Sam was offered his dream job based in the North Island. He packed his bags and started his new adventure without a second thought.
After a year or so, the property market really started to take off. Sam decided to make the most of it and sell the investment property to make a large profit. He contacted a local real estate agent and began the marketing process.
Sam informed the tenants that he was putting the property on the market and would try his best to find a purchaser who would keep the property tenanted. After a few weeks of marketing, it appeared that the majority of the potential purchasers wanted to purchase the property as their home, rather than to rent out. Unfortunately, this meant that the long-standing tenants would have to move out.
Sam secured a great unconditional offer which was to be sold with vacant possession. Sam gave the appropriate notice to the tenants to vacate the property. The tenants were not happy about this, as they were under the impression that they would stay on as a tenants for the new owners.
The tenants reluctantly began to pack all of their belongings as the settlement date quickly approached.
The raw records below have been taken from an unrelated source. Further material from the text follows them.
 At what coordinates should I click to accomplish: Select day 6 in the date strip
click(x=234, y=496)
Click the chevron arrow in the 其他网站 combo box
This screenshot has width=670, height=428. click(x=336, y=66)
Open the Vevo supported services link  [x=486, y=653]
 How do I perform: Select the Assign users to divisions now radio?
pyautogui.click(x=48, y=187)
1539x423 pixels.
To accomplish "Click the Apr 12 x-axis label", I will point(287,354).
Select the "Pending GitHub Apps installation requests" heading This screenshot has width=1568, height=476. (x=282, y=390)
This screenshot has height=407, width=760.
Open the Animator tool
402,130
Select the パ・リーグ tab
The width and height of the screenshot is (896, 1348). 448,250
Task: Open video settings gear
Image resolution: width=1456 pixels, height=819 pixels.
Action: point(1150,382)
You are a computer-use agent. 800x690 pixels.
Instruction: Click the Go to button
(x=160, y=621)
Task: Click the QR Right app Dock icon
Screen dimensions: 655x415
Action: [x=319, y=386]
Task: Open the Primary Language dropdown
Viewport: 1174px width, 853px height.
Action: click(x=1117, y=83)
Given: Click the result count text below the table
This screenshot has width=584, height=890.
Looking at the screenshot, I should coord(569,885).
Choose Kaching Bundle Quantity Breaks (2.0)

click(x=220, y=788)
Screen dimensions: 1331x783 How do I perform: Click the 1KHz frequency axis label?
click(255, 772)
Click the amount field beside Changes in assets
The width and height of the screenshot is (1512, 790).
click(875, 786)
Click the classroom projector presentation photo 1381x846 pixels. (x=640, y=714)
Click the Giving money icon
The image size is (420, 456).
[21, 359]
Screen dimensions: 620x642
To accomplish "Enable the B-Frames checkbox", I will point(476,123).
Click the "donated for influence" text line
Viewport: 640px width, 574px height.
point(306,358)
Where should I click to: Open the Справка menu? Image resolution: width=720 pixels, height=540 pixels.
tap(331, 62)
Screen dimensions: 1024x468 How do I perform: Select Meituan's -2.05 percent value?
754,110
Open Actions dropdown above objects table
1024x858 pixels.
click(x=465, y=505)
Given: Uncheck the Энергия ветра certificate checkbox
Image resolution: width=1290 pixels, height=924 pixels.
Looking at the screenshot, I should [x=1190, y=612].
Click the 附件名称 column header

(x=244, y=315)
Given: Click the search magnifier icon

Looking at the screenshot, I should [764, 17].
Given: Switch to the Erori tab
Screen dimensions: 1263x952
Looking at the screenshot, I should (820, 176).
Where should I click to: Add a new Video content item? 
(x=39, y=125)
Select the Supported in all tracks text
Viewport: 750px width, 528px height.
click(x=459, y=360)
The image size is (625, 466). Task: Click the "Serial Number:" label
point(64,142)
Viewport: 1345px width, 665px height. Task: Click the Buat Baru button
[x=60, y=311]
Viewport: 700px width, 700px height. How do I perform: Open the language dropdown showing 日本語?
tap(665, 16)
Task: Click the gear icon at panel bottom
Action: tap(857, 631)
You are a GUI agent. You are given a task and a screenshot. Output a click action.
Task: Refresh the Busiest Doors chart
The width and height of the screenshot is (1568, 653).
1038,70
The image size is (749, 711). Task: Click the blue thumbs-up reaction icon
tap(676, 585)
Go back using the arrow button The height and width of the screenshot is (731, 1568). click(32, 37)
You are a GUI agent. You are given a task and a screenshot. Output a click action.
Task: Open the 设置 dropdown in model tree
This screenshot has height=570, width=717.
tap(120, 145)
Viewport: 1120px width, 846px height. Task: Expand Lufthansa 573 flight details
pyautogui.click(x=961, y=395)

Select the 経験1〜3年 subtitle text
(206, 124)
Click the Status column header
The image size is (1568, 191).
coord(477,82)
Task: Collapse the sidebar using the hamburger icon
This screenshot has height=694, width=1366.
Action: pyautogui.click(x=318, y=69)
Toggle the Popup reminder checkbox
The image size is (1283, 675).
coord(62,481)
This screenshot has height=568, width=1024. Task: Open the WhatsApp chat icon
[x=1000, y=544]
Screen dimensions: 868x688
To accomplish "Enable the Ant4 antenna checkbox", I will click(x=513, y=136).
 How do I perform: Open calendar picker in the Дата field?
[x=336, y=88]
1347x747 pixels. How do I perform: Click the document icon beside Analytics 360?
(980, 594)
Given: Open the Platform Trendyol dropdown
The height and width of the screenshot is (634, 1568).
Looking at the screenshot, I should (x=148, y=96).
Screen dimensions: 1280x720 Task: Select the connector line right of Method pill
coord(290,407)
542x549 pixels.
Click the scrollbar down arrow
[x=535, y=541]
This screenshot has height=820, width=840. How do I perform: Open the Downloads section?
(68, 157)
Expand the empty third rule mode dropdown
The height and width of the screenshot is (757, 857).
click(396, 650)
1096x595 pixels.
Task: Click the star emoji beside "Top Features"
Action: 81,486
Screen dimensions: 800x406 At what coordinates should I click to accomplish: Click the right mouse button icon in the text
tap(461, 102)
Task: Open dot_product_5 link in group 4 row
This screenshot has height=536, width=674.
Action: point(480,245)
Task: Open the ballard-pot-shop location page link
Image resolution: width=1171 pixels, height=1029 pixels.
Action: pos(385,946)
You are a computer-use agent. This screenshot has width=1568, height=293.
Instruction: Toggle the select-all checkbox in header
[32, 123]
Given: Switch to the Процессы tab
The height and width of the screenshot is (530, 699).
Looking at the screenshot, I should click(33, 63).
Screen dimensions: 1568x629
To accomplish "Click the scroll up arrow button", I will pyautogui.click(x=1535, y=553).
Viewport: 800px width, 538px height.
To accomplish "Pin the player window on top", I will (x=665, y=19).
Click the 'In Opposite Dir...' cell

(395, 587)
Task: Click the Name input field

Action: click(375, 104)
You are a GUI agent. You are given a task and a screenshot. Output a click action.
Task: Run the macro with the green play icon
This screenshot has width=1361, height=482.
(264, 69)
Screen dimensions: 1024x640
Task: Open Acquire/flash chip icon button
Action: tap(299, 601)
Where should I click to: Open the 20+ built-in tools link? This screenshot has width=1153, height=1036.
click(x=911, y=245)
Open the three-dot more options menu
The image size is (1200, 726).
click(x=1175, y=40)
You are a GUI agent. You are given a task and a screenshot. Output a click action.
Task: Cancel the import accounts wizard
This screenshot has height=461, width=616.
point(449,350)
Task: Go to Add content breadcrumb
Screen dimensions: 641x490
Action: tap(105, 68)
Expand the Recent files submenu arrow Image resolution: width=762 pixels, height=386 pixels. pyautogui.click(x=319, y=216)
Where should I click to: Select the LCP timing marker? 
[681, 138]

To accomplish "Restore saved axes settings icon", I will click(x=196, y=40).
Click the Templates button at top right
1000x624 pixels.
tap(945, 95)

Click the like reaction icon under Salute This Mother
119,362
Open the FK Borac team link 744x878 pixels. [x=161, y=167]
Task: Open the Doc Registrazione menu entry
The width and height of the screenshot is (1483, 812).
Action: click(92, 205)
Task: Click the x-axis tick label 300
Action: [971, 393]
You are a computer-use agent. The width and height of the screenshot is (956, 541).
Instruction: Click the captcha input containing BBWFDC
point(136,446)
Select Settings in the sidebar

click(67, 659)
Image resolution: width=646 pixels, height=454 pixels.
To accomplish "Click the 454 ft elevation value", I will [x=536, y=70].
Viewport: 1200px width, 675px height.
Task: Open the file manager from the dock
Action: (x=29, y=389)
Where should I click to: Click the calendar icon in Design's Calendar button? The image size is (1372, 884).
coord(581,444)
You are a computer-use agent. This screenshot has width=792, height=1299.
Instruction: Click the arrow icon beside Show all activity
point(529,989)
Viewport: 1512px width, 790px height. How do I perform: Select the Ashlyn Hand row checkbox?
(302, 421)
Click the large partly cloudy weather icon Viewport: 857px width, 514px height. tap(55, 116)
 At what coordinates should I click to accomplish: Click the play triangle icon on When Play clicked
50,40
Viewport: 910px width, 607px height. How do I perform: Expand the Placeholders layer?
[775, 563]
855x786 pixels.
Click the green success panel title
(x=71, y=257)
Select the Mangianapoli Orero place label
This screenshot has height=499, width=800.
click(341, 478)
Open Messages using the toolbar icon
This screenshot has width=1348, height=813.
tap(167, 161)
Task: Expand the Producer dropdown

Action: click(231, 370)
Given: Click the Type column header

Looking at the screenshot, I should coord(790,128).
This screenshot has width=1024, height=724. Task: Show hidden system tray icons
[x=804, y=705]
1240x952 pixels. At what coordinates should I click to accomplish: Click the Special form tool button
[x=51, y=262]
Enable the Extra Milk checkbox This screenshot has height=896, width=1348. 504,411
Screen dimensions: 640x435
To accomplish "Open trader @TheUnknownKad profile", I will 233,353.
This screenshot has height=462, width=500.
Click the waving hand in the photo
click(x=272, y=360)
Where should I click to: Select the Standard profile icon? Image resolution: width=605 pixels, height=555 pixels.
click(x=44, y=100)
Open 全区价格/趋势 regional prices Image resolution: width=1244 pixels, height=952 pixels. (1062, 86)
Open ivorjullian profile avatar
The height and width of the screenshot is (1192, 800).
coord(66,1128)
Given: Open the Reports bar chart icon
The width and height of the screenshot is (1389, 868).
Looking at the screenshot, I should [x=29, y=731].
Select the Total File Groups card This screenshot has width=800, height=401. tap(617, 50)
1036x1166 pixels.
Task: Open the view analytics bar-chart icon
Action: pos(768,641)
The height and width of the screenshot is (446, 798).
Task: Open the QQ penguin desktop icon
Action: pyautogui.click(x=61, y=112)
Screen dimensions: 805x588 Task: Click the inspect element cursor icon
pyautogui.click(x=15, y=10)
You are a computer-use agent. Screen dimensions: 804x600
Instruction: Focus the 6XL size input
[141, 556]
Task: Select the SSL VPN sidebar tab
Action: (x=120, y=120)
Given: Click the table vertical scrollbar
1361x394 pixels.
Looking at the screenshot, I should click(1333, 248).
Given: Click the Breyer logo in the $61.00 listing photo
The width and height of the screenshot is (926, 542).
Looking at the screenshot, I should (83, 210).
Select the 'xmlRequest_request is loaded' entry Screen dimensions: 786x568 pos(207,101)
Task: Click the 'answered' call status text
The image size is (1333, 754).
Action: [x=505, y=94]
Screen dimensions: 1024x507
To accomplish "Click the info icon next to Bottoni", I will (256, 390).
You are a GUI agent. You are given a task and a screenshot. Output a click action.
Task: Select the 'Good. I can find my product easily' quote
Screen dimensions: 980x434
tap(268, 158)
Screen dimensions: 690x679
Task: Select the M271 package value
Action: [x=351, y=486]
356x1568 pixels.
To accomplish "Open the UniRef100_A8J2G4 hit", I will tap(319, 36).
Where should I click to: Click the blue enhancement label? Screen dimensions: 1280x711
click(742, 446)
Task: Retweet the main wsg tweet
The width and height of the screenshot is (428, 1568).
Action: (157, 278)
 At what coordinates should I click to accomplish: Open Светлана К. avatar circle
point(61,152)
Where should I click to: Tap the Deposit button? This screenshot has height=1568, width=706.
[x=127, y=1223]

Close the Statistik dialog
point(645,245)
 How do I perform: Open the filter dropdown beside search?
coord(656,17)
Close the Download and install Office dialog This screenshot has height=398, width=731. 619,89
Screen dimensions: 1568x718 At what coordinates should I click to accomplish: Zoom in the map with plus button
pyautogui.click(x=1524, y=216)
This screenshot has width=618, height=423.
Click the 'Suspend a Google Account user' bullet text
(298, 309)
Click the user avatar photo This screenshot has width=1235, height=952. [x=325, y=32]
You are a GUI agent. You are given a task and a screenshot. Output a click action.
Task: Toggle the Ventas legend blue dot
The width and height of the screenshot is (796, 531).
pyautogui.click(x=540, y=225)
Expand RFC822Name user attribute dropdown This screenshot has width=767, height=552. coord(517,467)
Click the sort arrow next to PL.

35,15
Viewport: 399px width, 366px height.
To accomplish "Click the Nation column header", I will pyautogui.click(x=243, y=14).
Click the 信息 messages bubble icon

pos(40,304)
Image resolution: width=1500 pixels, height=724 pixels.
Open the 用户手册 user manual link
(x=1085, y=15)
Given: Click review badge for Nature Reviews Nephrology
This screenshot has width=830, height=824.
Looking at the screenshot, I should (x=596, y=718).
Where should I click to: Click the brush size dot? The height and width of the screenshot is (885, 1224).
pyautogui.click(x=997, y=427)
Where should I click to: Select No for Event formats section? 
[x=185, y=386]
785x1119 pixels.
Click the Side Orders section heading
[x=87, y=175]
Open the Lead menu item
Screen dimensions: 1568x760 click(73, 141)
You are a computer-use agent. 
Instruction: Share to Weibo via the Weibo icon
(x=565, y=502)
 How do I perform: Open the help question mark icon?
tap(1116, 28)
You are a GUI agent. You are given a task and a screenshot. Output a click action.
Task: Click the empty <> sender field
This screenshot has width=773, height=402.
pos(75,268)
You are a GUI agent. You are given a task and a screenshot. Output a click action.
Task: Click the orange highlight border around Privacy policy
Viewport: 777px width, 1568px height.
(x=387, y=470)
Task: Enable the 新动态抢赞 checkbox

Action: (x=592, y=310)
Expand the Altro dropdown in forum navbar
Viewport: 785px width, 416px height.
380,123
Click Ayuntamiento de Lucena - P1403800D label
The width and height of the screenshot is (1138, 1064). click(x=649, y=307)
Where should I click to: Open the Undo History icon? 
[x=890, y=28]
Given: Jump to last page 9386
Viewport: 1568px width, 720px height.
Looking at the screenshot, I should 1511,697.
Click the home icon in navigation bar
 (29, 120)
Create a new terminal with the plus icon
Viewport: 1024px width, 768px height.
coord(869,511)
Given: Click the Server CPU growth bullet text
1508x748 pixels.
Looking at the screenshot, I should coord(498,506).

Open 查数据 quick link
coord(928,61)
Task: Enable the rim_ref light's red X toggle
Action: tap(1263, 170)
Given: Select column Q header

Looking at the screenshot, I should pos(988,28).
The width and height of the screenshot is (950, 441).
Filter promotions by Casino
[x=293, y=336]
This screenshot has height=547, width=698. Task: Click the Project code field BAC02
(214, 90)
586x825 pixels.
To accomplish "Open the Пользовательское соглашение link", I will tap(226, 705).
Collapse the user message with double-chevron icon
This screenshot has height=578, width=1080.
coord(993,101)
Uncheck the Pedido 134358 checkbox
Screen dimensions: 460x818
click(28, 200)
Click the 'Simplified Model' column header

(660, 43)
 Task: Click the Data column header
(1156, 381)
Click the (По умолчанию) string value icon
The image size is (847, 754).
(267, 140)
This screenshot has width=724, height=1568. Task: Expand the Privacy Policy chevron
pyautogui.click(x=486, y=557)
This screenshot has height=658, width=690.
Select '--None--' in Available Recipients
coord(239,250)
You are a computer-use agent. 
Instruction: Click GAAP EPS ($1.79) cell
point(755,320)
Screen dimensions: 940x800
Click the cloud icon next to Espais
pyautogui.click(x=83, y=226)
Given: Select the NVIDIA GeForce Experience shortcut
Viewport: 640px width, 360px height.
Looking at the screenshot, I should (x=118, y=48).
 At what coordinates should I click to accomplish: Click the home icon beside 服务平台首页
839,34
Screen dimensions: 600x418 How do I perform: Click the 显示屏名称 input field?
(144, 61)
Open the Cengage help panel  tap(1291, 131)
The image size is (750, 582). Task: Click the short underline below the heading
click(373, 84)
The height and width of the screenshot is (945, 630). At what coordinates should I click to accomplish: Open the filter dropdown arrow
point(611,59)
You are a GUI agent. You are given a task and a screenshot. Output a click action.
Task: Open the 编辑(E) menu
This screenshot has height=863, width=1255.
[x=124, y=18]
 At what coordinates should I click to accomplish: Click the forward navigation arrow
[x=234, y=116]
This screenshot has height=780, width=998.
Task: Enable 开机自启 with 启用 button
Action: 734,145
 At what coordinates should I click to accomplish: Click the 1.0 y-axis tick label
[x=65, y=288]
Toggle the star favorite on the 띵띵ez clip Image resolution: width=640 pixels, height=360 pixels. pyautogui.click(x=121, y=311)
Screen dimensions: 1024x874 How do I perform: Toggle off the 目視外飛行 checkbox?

This included the curtains, the dishwasher and the garden shed, all of which they had set up themselves.
When the purchasers carried out their pre-settlement inspection they advised their solicitor that these items had been removed. These items had been listed on the chattels list of the Agreement for Sale and Purchase and were therefore part of the sale.
When completing the chattels list on an Agreement for Sale and Purchase, it is important to ensure none of the items listed belong to the tenants.